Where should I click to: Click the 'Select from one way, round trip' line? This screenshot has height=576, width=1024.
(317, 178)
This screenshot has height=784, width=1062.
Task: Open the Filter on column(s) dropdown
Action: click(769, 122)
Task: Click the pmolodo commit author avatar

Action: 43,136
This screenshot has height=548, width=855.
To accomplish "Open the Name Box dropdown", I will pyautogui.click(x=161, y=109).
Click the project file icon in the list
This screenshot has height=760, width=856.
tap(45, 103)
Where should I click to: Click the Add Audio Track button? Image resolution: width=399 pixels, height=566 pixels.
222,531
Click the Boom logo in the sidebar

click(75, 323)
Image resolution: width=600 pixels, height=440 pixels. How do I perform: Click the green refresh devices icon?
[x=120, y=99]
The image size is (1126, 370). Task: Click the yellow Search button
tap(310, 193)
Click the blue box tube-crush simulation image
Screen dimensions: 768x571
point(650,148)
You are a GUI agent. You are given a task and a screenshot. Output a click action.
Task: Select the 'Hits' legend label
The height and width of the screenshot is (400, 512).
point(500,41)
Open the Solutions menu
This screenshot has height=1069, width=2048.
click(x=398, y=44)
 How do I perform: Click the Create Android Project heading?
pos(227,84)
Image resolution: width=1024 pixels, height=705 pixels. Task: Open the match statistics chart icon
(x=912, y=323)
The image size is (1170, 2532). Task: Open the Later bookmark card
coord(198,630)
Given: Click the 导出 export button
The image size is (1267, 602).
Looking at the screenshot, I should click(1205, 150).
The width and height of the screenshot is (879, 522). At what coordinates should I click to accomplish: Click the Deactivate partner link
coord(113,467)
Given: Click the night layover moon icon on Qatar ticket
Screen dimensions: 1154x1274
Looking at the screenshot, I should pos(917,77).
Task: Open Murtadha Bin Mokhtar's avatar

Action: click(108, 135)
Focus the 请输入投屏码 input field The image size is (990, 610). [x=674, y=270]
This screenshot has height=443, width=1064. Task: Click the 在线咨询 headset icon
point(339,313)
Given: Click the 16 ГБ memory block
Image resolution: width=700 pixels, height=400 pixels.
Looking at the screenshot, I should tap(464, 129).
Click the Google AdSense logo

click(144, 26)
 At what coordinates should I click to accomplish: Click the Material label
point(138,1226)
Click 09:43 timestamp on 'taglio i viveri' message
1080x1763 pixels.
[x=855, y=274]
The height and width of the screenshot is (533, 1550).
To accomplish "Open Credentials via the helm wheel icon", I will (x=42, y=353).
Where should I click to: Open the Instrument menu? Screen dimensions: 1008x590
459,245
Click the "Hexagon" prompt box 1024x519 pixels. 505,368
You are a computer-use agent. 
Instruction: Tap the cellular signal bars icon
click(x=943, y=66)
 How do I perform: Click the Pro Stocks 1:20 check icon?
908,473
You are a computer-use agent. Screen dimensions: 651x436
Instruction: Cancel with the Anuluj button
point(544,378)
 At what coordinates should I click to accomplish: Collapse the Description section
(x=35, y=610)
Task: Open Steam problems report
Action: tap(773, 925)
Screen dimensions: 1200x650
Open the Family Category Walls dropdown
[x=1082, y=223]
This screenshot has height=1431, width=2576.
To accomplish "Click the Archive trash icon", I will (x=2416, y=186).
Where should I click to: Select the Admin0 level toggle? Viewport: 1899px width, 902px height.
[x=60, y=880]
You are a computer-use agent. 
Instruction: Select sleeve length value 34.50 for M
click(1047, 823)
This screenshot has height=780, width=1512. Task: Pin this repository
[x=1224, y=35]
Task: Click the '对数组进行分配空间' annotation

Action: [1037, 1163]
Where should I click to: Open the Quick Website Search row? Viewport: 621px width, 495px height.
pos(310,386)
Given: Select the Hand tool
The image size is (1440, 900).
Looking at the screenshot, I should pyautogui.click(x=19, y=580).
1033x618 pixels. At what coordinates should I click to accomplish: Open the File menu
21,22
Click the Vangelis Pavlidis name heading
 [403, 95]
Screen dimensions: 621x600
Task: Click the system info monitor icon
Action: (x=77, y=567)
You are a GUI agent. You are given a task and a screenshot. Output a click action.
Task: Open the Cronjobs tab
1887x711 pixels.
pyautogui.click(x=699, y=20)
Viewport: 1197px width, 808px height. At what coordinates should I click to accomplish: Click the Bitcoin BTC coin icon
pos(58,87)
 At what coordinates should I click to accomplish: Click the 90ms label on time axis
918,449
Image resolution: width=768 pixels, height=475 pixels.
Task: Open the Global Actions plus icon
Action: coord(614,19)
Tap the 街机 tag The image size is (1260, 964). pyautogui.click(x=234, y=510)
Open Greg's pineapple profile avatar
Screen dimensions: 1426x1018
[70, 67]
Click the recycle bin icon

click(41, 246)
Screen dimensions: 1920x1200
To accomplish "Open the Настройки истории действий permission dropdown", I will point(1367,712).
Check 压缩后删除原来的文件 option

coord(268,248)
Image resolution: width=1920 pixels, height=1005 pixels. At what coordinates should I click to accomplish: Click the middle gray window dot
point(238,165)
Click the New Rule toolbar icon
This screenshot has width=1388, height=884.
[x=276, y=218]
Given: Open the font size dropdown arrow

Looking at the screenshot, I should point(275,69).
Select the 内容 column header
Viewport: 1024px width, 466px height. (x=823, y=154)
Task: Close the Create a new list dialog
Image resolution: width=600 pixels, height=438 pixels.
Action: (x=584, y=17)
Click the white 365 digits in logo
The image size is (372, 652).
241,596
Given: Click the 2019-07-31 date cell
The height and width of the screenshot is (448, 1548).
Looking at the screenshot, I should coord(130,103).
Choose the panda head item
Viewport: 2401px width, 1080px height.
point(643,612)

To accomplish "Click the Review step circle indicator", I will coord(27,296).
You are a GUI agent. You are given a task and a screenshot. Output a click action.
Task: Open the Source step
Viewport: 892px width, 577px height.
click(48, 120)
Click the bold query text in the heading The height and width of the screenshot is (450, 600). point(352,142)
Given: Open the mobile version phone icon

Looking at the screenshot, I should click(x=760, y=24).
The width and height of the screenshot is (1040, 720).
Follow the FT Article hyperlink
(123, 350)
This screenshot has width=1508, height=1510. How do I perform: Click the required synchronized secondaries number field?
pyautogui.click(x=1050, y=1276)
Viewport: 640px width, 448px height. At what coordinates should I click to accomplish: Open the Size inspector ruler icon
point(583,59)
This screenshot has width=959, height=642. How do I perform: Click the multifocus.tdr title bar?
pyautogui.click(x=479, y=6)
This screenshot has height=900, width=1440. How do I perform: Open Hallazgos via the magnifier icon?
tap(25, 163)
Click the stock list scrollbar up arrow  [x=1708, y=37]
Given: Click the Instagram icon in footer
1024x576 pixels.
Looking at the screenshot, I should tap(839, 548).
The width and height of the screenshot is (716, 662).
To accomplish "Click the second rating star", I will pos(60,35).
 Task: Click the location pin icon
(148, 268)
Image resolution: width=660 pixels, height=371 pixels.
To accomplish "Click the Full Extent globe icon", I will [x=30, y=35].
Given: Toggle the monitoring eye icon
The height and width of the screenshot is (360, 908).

=======

◆ INSTRUCTIONS TO FOLLOW
State how many lines of the entries include the word "step", giving that number by itself.

◆ OUTPUT OF THE EXERCISE
2